"When this mountain monk was in great Song China, in my spare time I talked with many older monks who had years of experience working in various monastic offices. They taught me a little of what they had learned in their work. What they had to say must surely be the marrow of what has been handed down through the ages by previous buddhas and patriarchs settled in the Way.
The work of the tenzo (the cook), in particular, has always been carried out by teachers who have sought to live out their lives in the most settled way, and by others who have aroused the bodhisattva spirit within themselves. Down through the ages, many great teachers and patriarchs, such as Guishan Lingyou and Dongshan Shouchu, have served as tenzo.
Although the work is just that of preparing meals, being tenzo is different in spirit from the work of an ordinary cook or kitchen helper. The Rules for Monastic Purity advise the tenzo to 'put your awakened mind to work, making a constant effort to serve meals full of variety that are appropriate to the need and the occasion, and that will enable everyone to practice in body and mind with the least hindrance.'
Such a job requires all of your energies. If a person entrusted with this work lacks such a spirit and is indifferent about life, they will only endure unnecessary hardships and suffering that will have no value."
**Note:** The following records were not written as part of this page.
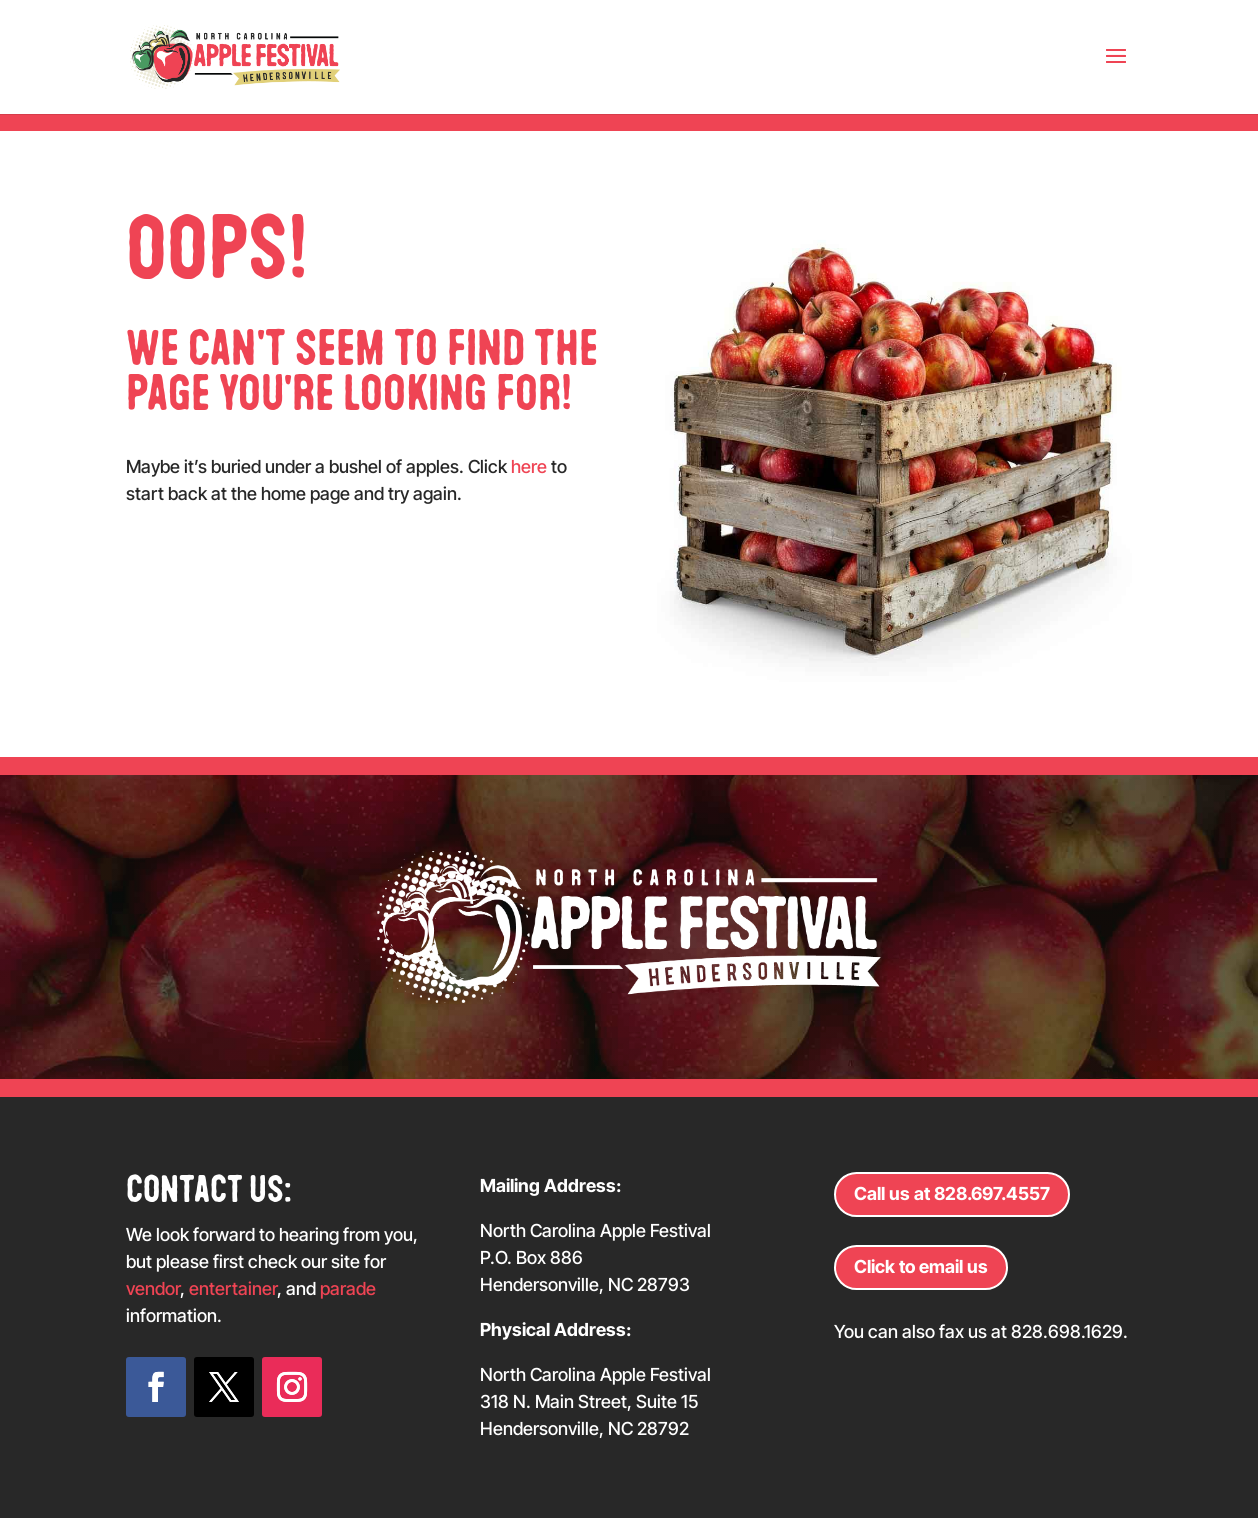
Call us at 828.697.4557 (952, 1193)
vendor (153, 1288)
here (529, 466)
- Zen Master Dogen, from Instructions for the Cook
Dogen's instructions aren't simply for the tenzo bodhisattva, but for all of us in our everyday chores and work. He encourages us to put all our energies into everything that we do and make a constant effort to put our awakened mind to work, not for our own benefit or edification but to assist and sustain the practice of all others, to make our life's purpose to vigorously and mindfully be cooperative and helpful to the lives of others.